‘They just need time and love’: Hamilton author touts rescue dogs with children’s book
Like her namesake, Ladybug is temperamental and quick to take off when scared. She also has a spotted tongue.
Her adoption profile said “she didn’t have a lot of love before now.” The three-year-old Shar-Pei mix was rescued from a San Antonio, Texas shelter minutes before she was euthanized.
When she first came to Niagara Dog Rescue, she was “terrified”.
“She was so scared,” said Yogyata Suri, who Adopted ladybug with her husband, Harjit, in May 2020. “She was at the bottom of her crate, and it took four volunteers to get her out.”
In a new children’s book, “Ladybug the Shy Rescue Dog“, Suri, first-time author, tells their story of adoption.
In simple rhyme, Suri, a former early childhood educator, paints a portrait of Ladybug — her fears and favorite activities, like squirrels, hikes and walks with her friends — and the challenges and rewards of rescuing a dog .
She hopes her book will encourage families to consider saving, not buying, their next pet.
“They may be shy, but they come,” she said. “They just need time and love.”
Suri, who is now 30, grew up with dogs but only learned about pet adoption as an adult.
“I’ve had family dogs before, but they always had these happy, wagging tails,” she said. “I didn’t really grow up with an idea of what a rescue dog was.”
When the couple first brought Ladybug home, she was in danger of running away, hiding under tables and having to be carried up the stairs of their townhouse, which she didn’t know how to use .
Armed with patience, cheese – her favorite dish – and the determination to give their dog another chance at happiness, Suri and her husband worked hard to build trust. Ladybug’s confidence slowly grew, and she felt comfortable in her new mountain home with a small group of friends, also rescued.
“We used to go to Home Depot and Canadian Tire and Winners just to let people know about it,” she said. “She’s still scared now, but not as scared as before.”
In December, Ladybug was diagnosed with incurable breast carcinoma, a type of cancer.
“It really broke our hearts because she was doing so well,” Suri said. “It was just a very difficult time for our family.”
Because Ladybug doesn’t like being manipulated by strangers, the couple opted out of chemotherapy. Instead, they focus on her happiness during this phase of her journey, which Suri shared on instagram.

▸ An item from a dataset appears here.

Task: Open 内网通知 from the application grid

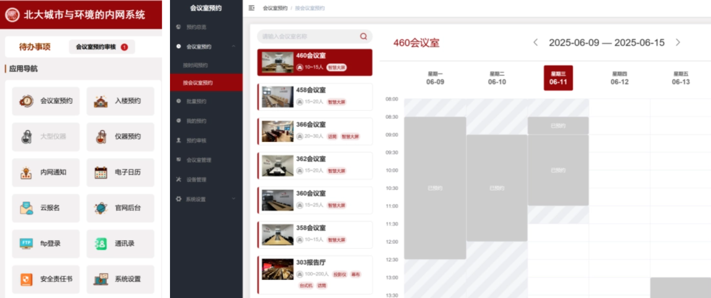Action: pos(46,172)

Earlier this month the vet told them the cancer had spread and he only had weeks to live.
Suri hopes sharing her story will “build a legacy” for Ladybug.
“Through a book she will live forever and people will get to know her,” she said.
The book was published on March 22 and, for two days after its launch in early April, was the No. 1 best-selling children’s book about dogs on Amazon. It has been listed in the online seller’s top 100 book list.
But Suri, who is already working on a second book, defines success differently.
“If I can get a person to consider saving because of the book, I would consider that a huge success,” she said.